I'm making it based on my character Jet (due to having fur in those colors and him seeming easier). I'm using the plastic canvas mesh method. http://www.matrices.net/matricessuit.asp
Since my character has hair that is somewhat like a floppy mohawk what's the best way of going about that?
Right now I've almost finished a prototype frame made of posterboard. Glad I did this first, I wouldn't want to waste the mesh.

Pictures of progress will be added as I go.

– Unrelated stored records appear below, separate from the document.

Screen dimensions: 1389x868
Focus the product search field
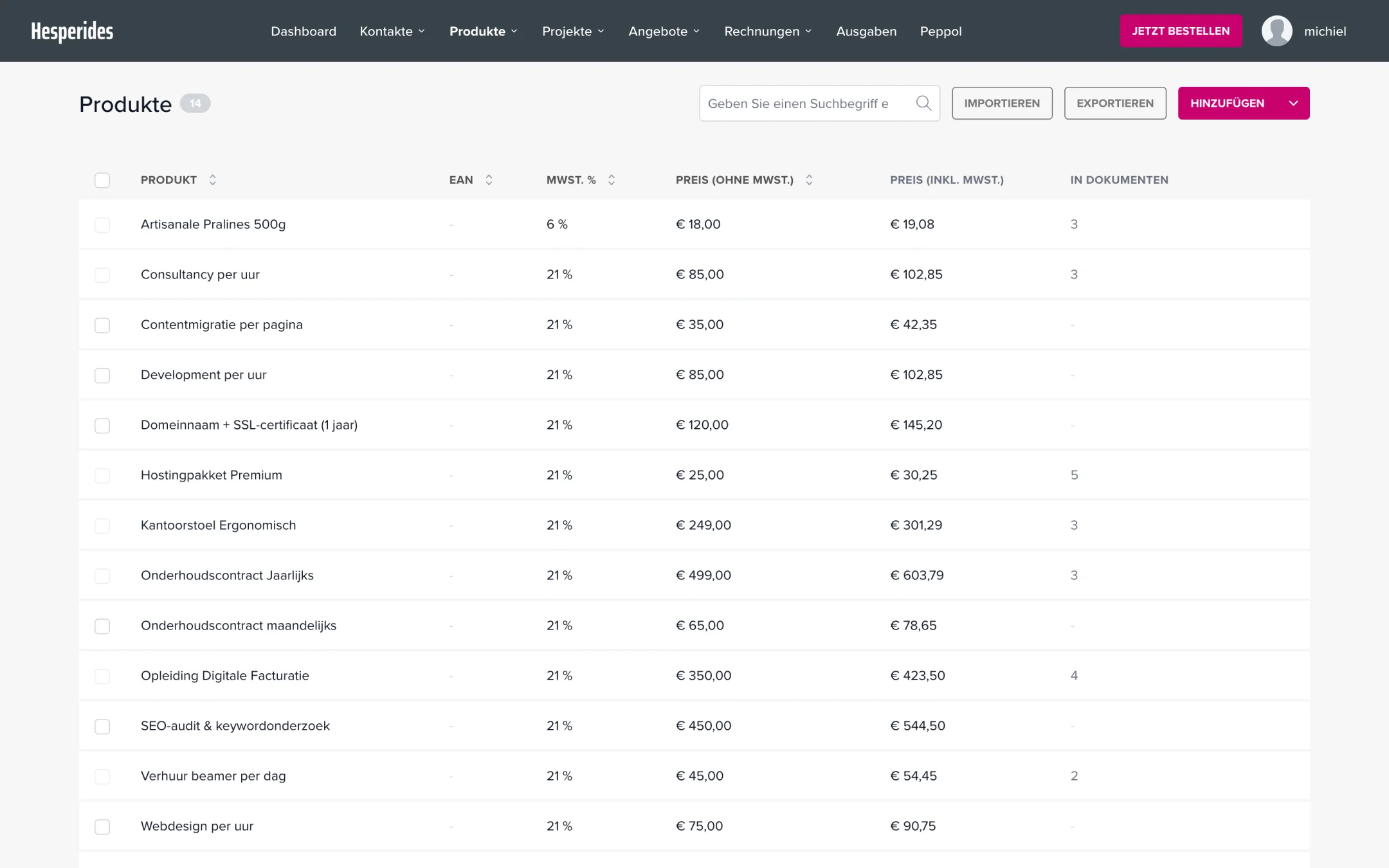807,103
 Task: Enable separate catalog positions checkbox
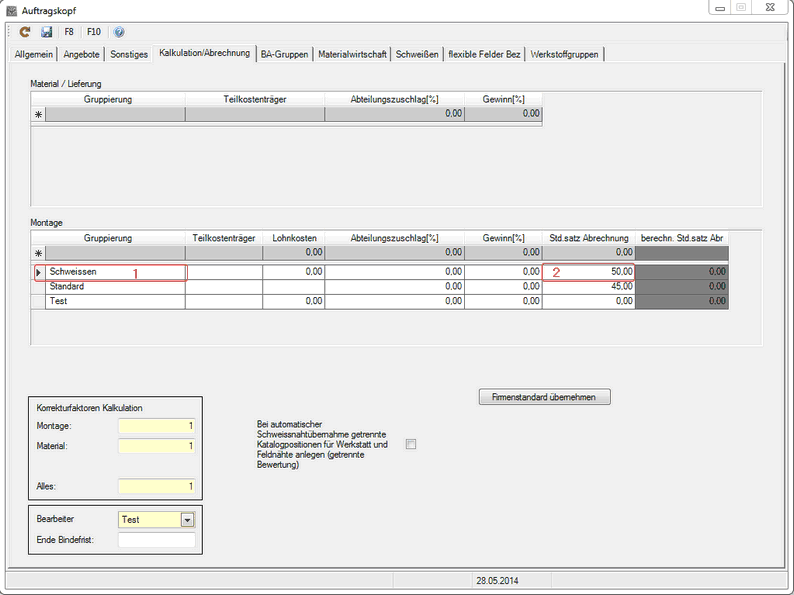click(x=410, y=445)

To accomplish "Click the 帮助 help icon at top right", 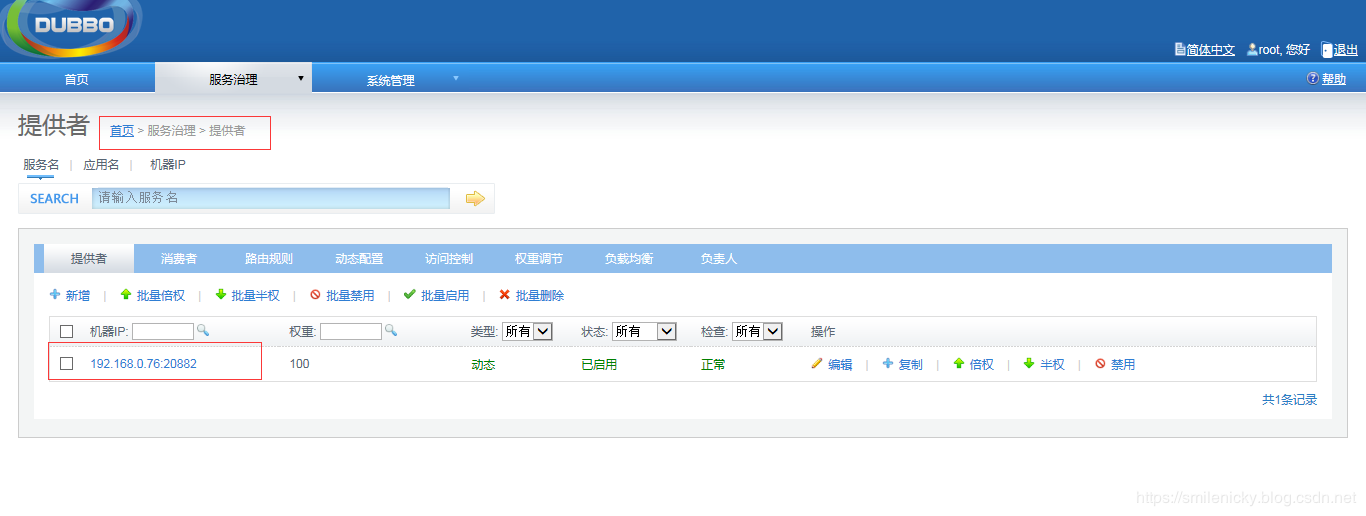I will tap(1312, 79).
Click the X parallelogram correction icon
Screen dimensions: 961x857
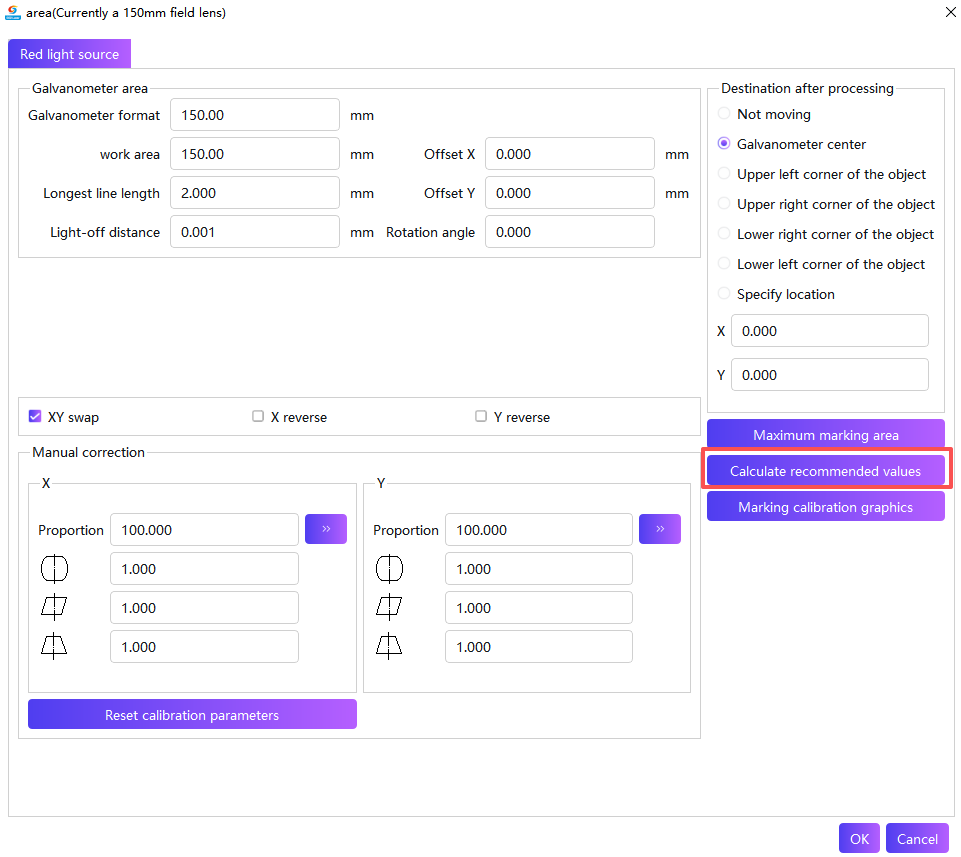54,608
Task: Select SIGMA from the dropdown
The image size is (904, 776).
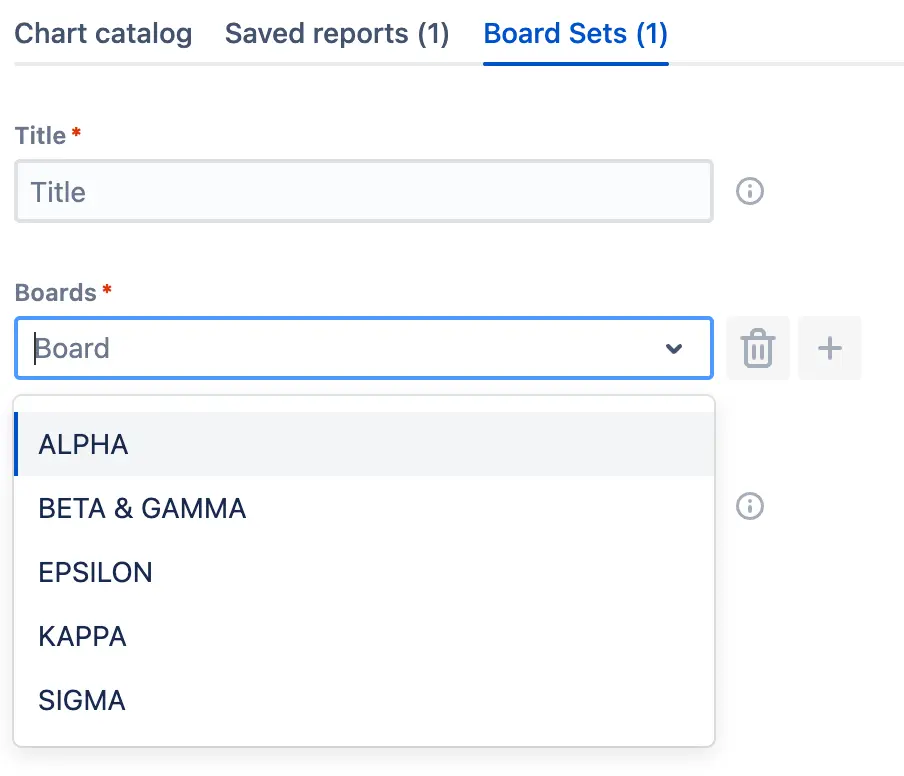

Any advice is appriciated.


----------



## Inashne117 (Jan 17, 2012)

Maybe use a cut of foam for the base and then cover it in long fur?


----------



## Teal (Jan 17, 2012)

I was wondering how to attach it to the head. I have some left over hair from a wig that I was going to use.


----------



## Calico-Feathers (Jan 17, 2012)

http://www.komickrazi.com/costumes/tut6.html

Or you can just buy a wig and use that. Or do a simple hair floof like a lot of toony suits have.


----------



## chewycuticle (Jan 18, 2012)

many hot glues?


----------



## chewycuticle (Jan 20, 2012)

i think the muzzle looks alright. once you add everything else, the padding will sorta make everything look a bit shorter and plumper. *shrug*


----------



## Teal (Feb 22, 2012)

What's the best way to cut fur? I've seen what looked like a boxcutter used before....


----------



## Inashne117 (Feb 22, 2012)

Yup, a box cutter is the way to go.


----------



## Dreaming (Feb 22, 2012)

The muzzle looks rather accurate, actually.


----------



## PapayaShark (Feb 22, 2012)

The jaw looks a bit long but it could just be the angle.


----------



## Osiris the jackal (Mar 4, 2012)

the ears seem a bit long.


----------



## Teal (Mar 4, 2012)

Osiris the jackal said:


> the ears seem a bit long.


 They're supposed to oversized (like how I draw my characters) but they might be a tad to big...


----------



## Misfit-creature (Mar 4, 2012)

Aww I could help you if you ever need help teal. Could livestream or skype or something.

This is adoptmeplz btw.


----------



## Teal (Mar 4, 2012)

Misfit-creature said:


> Aww I could help you if you ever need help teal. Could livestream or skype or something.
> 
> This is adoptmeplz btw.


  thankies!


----------



## Teal (Mar 30, 2012)

http://www.furaffinity.net/view/7681142/
Finaly got around to adding the foam.
Should I trip some more of it off?


----------



## Teal (May 25, 2012)

http://www.furaffinity.net/full/8047738/

TAPE!


Also I need help on this part: http://i1231.photobucket.com/albums/ee508/TaelMoon/fursuitneckthing.png
I don't know how to make/attach the neck part.


----------



## Traven V (Jun 8, 2012)

Looking pretty good, watch the foam though seriously. I thought mine was going to be alright and when I furred it, it really turned out quite over sized, just word to the wise. XD


----------